Manuskrip Dzikir Syathariah Syekh Abdul Syakur Banten dan Jaringan Ulama Tatar Sunda-Mindanao (Filipina Selatan) Abad 18 M
Ahmad Ginanjar Sya’ban – Berikut ini adalah manuskrip kitab berbahasa Arab dan Melayu Jawi yang berisi bacaan do’a dan wirid yang diriwayatkan oleh seorang bernama Abdul Mu’min b. Saifuddin dari gurunya yang bernama Syekh Abdul Syakur Banten.
Saya beroleh kehormatan mendapatkan foto beberapa halaman manuskrip ini dari guru saya yang mulia, Prof. Dr. Oman Fathurrahman Oman Fathurahman (guru besar filologi UIN Syarif Hidayatullah Jakarta dan staff ahli menteri agama RI), melalui pesan Whatsapp pada 20 September 2019 silam, ketika kami mendiskusikan sosok Syekh Abdul Syakur Banten, ulama Nusantara abad ke-17 M.

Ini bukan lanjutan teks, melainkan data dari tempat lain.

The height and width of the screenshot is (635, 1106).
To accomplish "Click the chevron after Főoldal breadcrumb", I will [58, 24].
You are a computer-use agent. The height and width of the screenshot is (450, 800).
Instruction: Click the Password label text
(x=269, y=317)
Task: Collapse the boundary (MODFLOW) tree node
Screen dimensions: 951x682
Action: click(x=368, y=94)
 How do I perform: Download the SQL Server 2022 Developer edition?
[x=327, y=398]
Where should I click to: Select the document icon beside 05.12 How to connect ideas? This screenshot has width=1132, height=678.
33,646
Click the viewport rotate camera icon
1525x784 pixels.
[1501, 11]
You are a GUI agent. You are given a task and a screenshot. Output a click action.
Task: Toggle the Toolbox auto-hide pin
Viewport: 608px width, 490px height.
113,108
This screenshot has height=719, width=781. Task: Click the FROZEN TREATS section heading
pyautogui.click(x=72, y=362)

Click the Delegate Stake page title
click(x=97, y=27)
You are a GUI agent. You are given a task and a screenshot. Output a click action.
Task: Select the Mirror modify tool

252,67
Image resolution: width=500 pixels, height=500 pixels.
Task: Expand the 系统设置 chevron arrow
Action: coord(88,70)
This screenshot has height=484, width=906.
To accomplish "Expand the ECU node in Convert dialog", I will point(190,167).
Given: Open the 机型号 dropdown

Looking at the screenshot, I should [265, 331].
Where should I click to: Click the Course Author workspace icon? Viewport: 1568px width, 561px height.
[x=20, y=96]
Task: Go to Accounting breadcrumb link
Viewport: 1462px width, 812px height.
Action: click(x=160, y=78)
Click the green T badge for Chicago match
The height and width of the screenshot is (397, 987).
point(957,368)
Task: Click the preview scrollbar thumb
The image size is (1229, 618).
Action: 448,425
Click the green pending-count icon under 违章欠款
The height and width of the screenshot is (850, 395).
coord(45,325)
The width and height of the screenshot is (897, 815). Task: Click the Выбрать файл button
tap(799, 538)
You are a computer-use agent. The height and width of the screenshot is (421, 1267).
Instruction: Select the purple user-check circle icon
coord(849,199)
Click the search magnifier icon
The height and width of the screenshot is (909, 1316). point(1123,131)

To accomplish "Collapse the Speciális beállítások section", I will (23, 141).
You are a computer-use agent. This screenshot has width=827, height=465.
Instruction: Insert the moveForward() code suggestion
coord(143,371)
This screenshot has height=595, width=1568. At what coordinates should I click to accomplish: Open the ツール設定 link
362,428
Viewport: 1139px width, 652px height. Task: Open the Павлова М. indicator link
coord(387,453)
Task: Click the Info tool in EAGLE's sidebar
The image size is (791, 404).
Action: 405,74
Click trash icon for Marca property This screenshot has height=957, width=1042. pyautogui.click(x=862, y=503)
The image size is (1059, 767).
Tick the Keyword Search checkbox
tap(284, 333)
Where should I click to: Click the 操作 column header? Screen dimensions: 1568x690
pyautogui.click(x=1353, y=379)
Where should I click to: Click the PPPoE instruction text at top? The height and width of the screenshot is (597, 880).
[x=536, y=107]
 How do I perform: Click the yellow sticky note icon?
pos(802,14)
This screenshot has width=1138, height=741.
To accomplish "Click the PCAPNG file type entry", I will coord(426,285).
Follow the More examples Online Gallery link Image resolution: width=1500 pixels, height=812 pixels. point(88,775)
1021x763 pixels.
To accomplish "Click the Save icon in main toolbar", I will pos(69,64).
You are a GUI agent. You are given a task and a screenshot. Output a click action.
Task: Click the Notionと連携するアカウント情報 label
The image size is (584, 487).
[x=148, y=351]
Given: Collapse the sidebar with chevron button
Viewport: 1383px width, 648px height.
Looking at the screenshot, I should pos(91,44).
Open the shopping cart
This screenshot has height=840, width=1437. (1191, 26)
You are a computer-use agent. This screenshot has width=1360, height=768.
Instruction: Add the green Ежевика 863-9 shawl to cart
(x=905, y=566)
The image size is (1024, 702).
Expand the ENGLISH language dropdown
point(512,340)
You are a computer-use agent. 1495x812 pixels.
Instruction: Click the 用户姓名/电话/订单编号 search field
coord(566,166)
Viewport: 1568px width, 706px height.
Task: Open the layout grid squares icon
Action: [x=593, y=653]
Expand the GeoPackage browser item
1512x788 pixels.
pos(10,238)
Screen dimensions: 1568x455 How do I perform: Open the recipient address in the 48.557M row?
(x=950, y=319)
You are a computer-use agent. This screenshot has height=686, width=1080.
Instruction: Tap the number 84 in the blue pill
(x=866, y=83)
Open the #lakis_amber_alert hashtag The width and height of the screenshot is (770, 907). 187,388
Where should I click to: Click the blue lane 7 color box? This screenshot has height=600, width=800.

Syekh Abdul Syakur Banten adalah ulama asal Kesultanan Banten yang merupakan kawan satu zaman dengan Syekh Abdul Rauf Singkel (w. 1693) dan Syekh Yusuf Makassar (w. 1699). Mereka semua adalah murid dari seorang ulama sentral dunia Islam yang berjejuluk “mujaddid” abad ke-11 H dan berkedudukan di Madinah, yaitu Syekh Ibrâhîm al-Kûrânî al-Madanî (w. 1690).
Menariknya, menurut Prof. Oman, manuskrip kitab ini beliau dapatkan dari Mindanao di Filipina Selatan. Sosok Abdul Mu’min b. Saifuddin, yang terindentifikasi sebagai penulis kitab ini, adalah seorang ulama asal Banten yang diduga hijrah ke Mindanao untuk menetap dan mengajar hingga wafat di sana pada paruh pertama abad ke-18 M.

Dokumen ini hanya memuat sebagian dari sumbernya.